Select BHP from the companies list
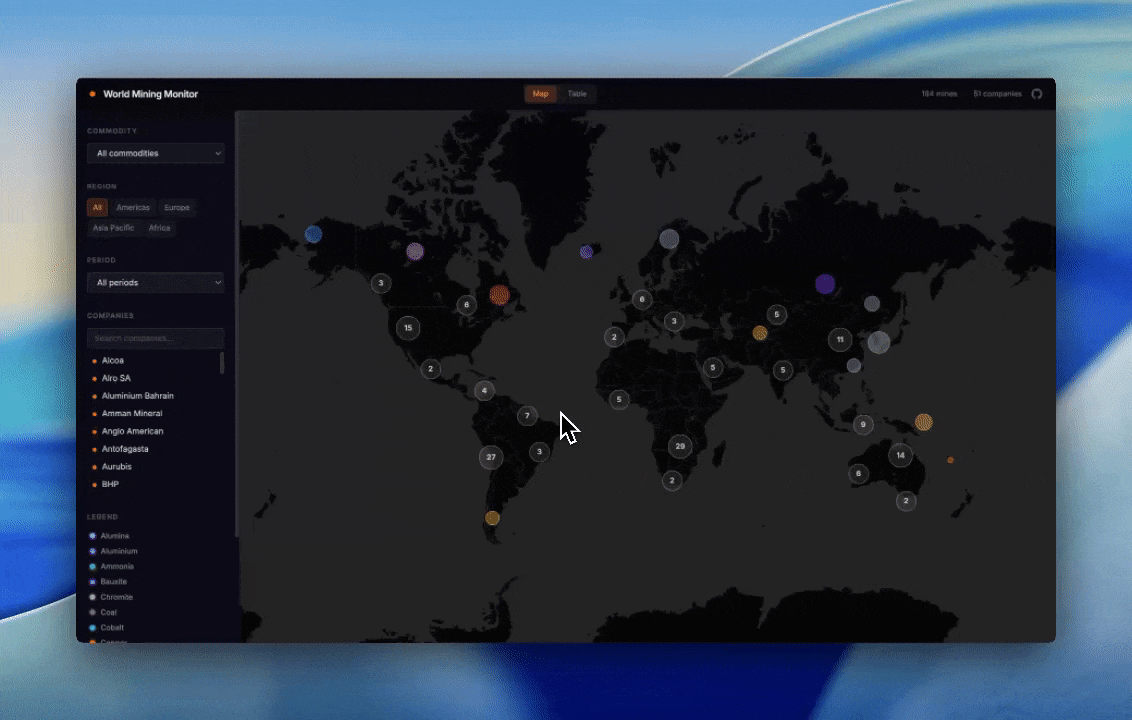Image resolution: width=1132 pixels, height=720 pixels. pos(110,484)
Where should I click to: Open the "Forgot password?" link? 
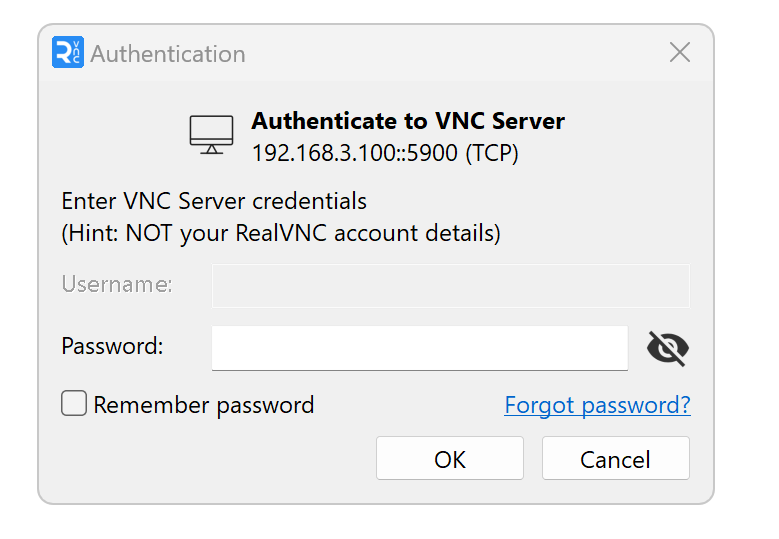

---

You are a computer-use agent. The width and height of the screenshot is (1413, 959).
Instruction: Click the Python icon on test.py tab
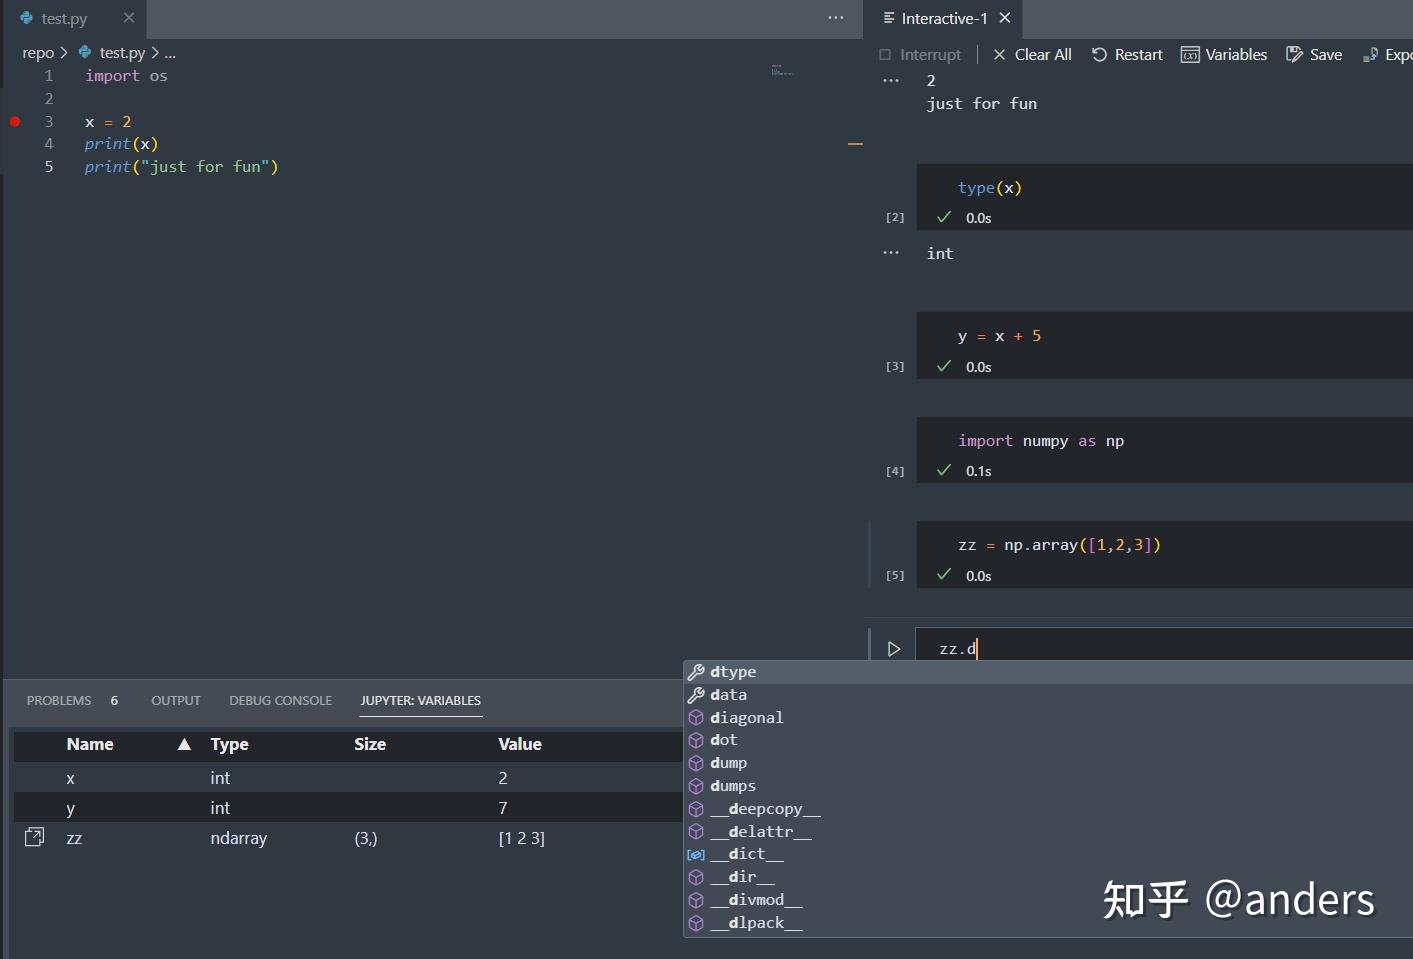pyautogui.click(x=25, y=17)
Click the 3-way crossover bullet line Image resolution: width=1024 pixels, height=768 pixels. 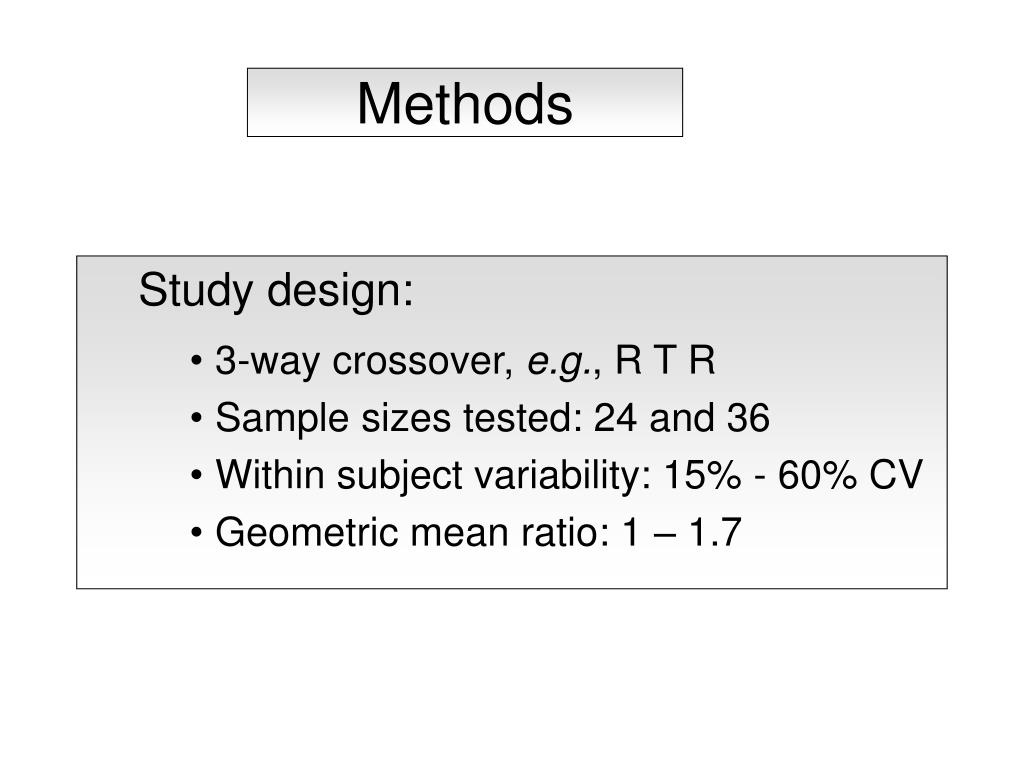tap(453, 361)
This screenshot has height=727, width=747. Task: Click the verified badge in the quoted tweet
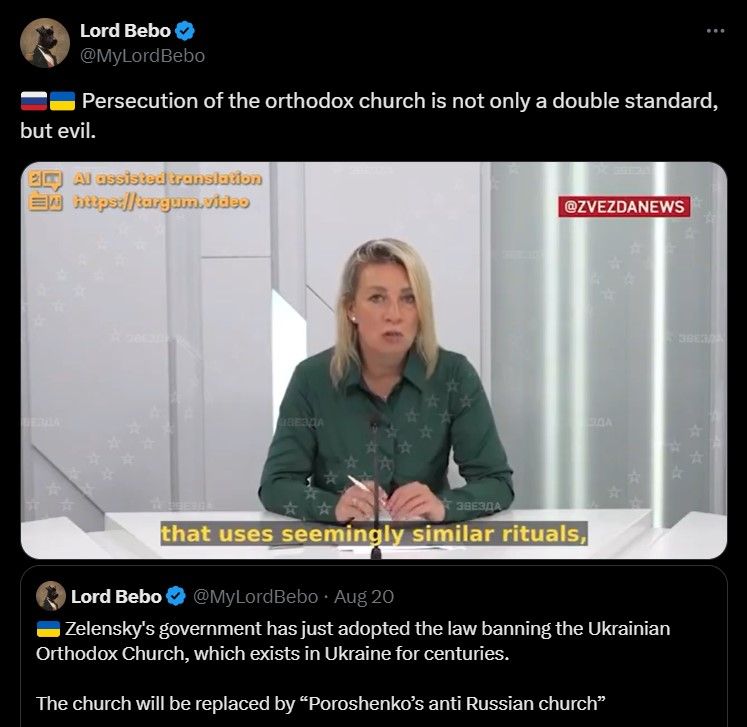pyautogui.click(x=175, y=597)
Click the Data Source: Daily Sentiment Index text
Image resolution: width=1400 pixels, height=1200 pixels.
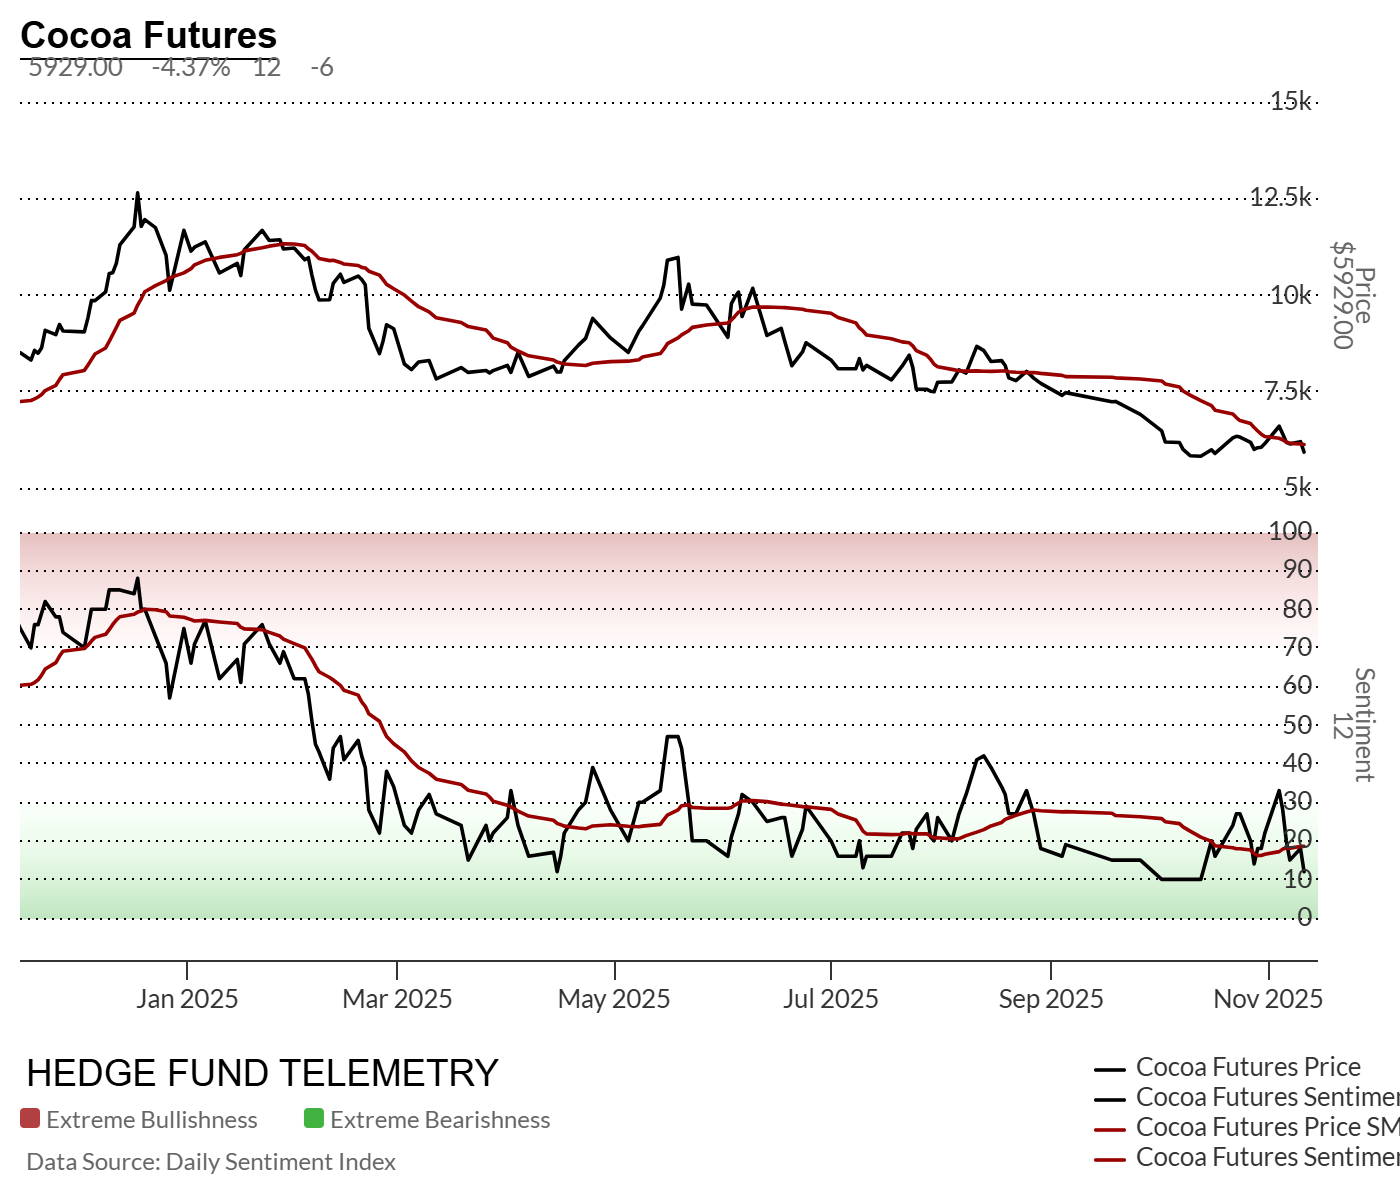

- Activity:
What lines above run from the one with "Select BHP from the companies list" to the one with "Where should I"? Give them again exactly, ends included, and leave the pictures out.

- Solution to this problem:
Select BHP from the companies list
Image resolution: width=1132 pixels, height=720 pixels. pos(110,484)
Where should I click to: Open the "Forgot password?" link? 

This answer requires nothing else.